Discussion
In this work, a hybrid framework is proposed for discriminating five types of standard fetal head view planes in ultrasound images and the background images. The contributions of this work can be summarized as the following four points. 1) It is the first work that deep learning technology is utilized to identify TV, TT, and TC to the best knowledge. 2) It is the first piece of work which YOLO-V3 is successfully applied on this topic. 3) The design of the proposed framework which contains both object detection network and object classification network while model stacking technique is applied to further enhance the performance is novel to this area. 4) The overall performance of the proposed framework is the state-of-the-art.
Considering the combination of object detection network and object classification network, one question would be intuitively raised, i.e., why both networks are needed to determine whether a given fetal ultrasound image is one of the five types of standard view planes or none of them? Firstly, it is known that object detection network is one type of multi-task network which can achieve both object localization and object classification. However, the optimization of both tasks are simonteneously conducted which means it could be more difficult than single tasking optimization, and the trade off between the two tasks could make the network less effective than single tasking network on the single task. Secondly, since the ultrasound image is always noisy, it is necessary to extract the most important information which is the most significant image content from the ultrasound image so as to make the classification more efficient. Therefore, both object detection network and classification network are deployed to from the proposed hybrid framework. To further verify the aforementioned, a set of experiments are designed. Both SonoNet64 and ResNet50 are trained with the original ultrasound images instead of the fetal head region detected by YOLO. As reported in Table 3, the performance of both networks which are trained with original images is much lower than the networks trained with the image content extracted by YOLO. It is also obervered that YOLO itself is underperformed by both SonoNet and ResNet trained with the detected fetal region. As a conclusion, the combination of both object detection network and classification network is more effective than any single type of them. Besides, as the classification network is employed, YOLO can be more focused on locating possible fetal region in the candidate image. Therefore, the classification loss of YOLO is multiplied a factor of 0.5 so as to emphasis the optimization of the object localization during the training. By investigating the testing results, the region where fetal head is captured in each standard view plane image can be located by YOLO successfully.
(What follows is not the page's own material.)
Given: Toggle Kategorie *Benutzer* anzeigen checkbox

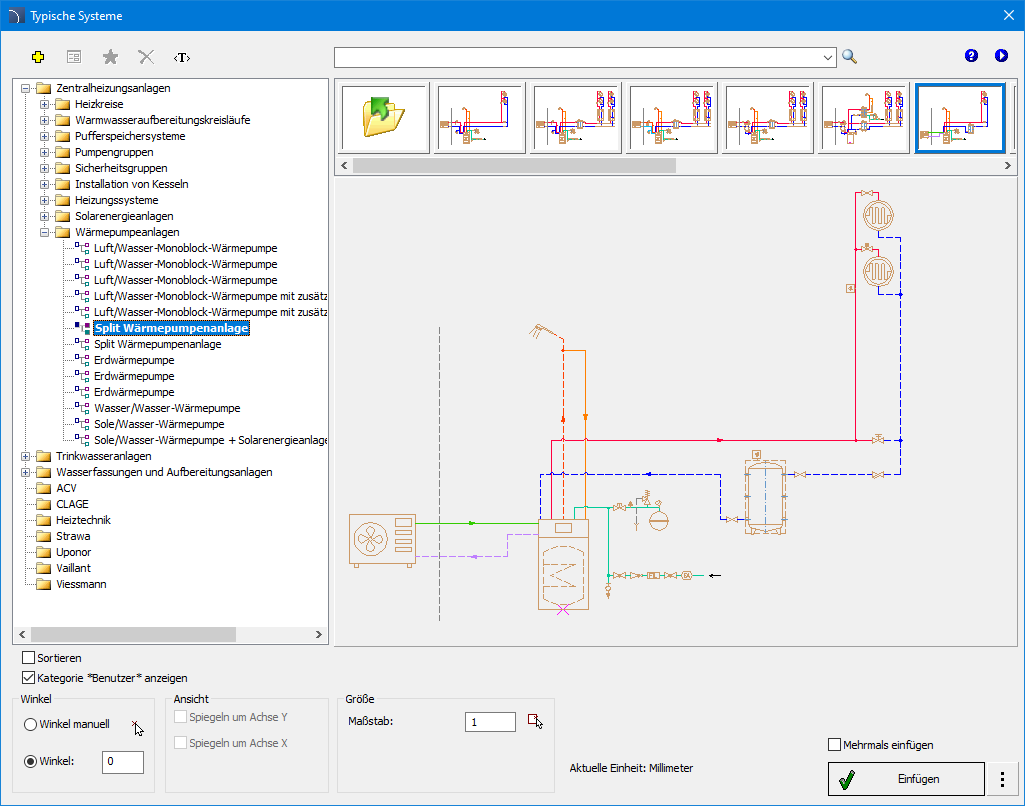Looking at the screenshot, I should [x=29, y=677].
As illustrated in Table 2, the performance of SonoNet64, the benchmark technique applied to identify fetal ultrasound standard planes which is inspired by VGG16, is competitive with the other three benchmark neural networks which are extremely popular in Computer Vision. Since all these CNN based techniques are powerful enough on feature extracting, and it is noticed that the complexity of the network is not always proportional to the performance, such as InceptionResNet-V2 is underperformed by other three. Therefore, to further improve the performance of the state-of-the-art, model stacking is considered to be one of the solutions. By reviewing the results shown in Table 3, it is observed that the proposed stacking model outperforms the four benchmarks. The Receiver Operating Characteristic (ROC) curves shown in Figure 3 also indicate the effectiveness of proposed stacking while each AUC is close to 1 and the average AUC is 0.9893.